PROBLEM REQUIREMENTS: Please report every line in the items below that contains the string "settings". Case matters.

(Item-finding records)
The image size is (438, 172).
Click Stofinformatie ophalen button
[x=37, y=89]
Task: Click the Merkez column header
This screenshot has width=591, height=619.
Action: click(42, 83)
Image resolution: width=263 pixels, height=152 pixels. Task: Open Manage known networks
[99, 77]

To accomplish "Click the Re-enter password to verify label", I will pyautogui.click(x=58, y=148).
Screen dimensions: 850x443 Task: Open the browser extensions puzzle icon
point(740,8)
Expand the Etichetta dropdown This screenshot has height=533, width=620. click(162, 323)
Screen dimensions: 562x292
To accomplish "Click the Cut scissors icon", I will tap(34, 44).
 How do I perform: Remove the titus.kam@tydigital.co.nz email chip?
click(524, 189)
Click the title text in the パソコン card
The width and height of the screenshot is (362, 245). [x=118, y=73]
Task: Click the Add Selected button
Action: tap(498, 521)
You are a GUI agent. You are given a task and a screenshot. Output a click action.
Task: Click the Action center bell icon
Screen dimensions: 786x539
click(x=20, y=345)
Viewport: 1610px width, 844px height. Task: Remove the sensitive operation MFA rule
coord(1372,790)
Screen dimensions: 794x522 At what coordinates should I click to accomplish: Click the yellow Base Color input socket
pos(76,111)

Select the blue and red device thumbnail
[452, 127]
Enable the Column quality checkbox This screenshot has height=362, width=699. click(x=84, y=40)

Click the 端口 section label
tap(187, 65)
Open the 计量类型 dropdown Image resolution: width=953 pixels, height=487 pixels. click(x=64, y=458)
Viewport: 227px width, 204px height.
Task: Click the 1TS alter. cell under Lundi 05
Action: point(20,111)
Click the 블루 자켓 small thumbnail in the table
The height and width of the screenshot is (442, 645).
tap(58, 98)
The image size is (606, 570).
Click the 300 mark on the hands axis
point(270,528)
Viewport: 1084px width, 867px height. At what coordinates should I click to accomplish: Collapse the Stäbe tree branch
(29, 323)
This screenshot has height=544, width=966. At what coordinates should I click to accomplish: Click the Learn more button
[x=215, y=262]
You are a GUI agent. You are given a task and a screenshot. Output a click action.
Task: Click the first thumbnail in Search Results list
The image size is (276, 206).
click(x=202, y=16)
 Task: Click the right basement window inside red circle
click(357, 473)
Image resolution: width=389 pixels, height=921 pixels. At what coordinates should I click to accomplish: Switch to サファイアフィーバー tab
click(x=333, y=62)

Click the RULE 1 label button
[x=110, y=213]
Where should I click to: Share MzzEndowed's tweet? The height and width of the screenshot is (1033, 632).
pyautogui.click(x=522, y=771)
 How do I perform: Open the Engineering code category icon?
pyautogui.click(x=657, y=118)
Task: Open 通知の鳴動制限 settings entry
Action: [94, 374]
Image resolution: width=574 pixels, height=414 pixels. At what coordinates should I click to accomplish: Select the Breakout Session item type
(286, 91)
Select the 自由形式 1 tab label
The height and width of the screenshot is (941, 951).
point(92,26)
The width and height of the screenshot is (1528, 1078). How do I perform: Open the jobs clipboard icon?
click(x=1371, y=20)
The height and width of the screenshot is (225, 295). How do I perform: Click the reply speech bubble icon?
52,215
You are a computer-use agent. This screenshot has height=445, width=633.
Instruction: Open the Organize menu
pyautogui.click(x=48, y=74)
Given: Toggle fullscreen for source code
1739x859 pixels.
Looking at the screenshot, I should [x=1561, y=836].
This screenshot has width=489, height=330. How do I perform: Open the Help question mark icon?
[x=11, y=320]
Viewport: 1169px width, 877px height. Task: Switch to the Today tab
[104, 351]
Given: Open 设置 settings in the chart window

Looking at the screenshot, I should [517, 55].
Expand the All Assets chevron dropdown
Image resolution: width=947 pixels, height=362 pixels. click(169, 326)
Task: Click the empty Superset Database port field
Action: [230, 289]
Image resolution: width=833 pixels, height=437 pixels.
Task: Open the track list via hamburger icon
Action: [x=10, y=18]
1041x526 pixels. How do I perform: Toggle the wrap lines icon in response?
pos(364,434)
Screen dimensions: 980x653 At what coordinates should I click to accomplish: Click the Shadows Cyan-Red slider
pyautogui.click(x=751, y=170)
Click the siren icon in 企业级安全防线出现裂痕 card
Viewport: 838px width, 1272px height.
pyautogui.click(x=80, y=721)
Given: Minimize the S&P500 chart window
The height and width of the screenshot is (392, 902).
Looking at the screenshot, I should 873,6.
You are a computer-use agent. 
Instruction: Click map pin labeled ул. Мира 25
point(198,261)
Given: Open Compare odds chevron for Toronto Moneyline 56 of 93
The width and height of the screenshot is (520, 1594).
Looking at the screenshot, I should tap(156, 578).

CORRECT OUTPUT:
Task: Open 通知の鳴動制限 settings entry
Given: Open 设置 settings in the chart window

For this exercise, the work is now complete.